Review #14 / « Psychiko » de Paul Nirvanas

Quand je suis tombée sur Psychiko en novembre dernier, j’ai été attirée par sa couverture. La photo en noir et blanc, cet homme si élégant fumant le cigare au bord d’un monument surplombant une ville. Le graphisme fait penser à Hitchcock. Et puis ce titre… Comme je ne suis pas du tout familière de la Grèce (je n’y suis jamais allée), je ne savais pas qu’il s’agissait simplement du nom d’un quartier bourgeois d’Athènes.

Je ne suis pas familière, non plus, de la production polardeuse de 10/18. Je suis habituellement plus encline à me laisser porter par les choix des éditions Points ou ceux des éditions du Masque. Pendant un temps, j’ai fait une confiance absolue à Sonatine, mais des déceptions successives ont un peu refroidi mes ardeurs.

Bref. Une fois qu’une couverture m’a séduite ou intriguée, je retourne le livre pour la deuxième phase de sélection : la 4e de couverture.

« Anti-héros et probable cas clinique, Nikos Molochanthis, jeune rentier désoeuvré, est prêt à tout pour obtenir son quart d’heure de célébrité. Il a donc la brillante idée de se faire passer pour l’assassin d’une femme retrouvée morte dans un quartier d’Athènes. Grâce à la presse fascinée par cette affaire, Nikos est enfin sous le feu des projecteurs, suffisamment près de la guillotine pour être une vedette. Le stratagème parfait… à ceci près qu’il risque de fonctionner au-delà de ses espérances. »

Je pense que c’est « probable cas clinique » qui m’a conquise.

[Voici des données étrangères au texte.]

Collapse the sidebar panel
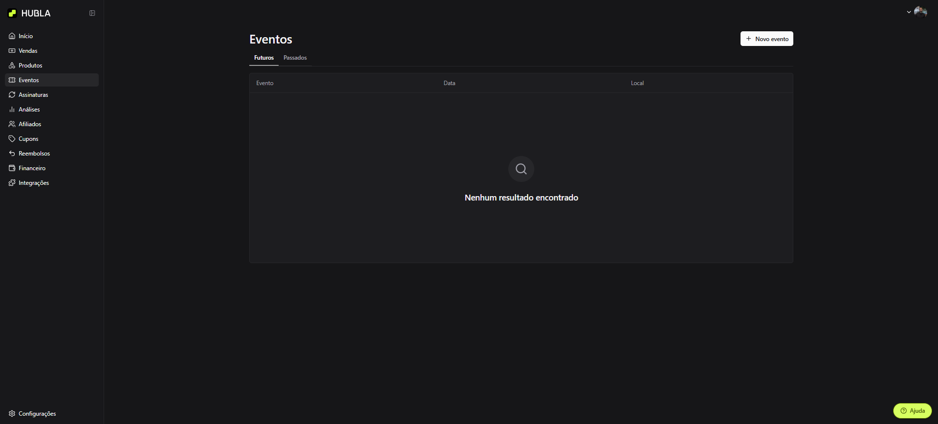Image resolution: width=938 pixels, height=424 pixels. [92, 13]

Si vous avez déjà lu Psychiko, je ne vous surprendrai pas en vous disant que j’ai pensé à Kafka tout le long de ma lecture.
J’avais été marquée par Le Procès (le livre, pas le film, hein) que j’avais lu quand j’étais encore à la fac. Je ne connaissais pas Kafka, à l’époque, et c’est une amie à moi qui m’avait littéralement mis le livre dans les mains avec une injonction à le lire dans la nuit. Ce que j’avais fait.
J’ai lu Crime et châtiment la même année (un vrai cycle!) et, bizarrement, ce n’est qu’aujourd’hui, après avoir lu Psychiko, que je fais un lien entre les deux (enfin entre les trois, du coup). Je sais que, dit comme ça, ça fait crétin. Allez, vous allez sûrement vous dire : « Mais elle est débile ou quoi? Bien sûr que Le Procès et Crime et châtiment ont un lien! » (sauf si vous êtes comme moi et sauf si vous n’avez pas lu l’un des deux – ou les deux).
Enfin, tout ça pour dire que oui, j’ai enfin fait le lien. On est bien sûr plus proche du Procès (pour l’absurde) mais on est aussi du côté Dostoïevski pour la folie (bien que la folie se trouve aussi chez Kafka, mais c’est un autre débat).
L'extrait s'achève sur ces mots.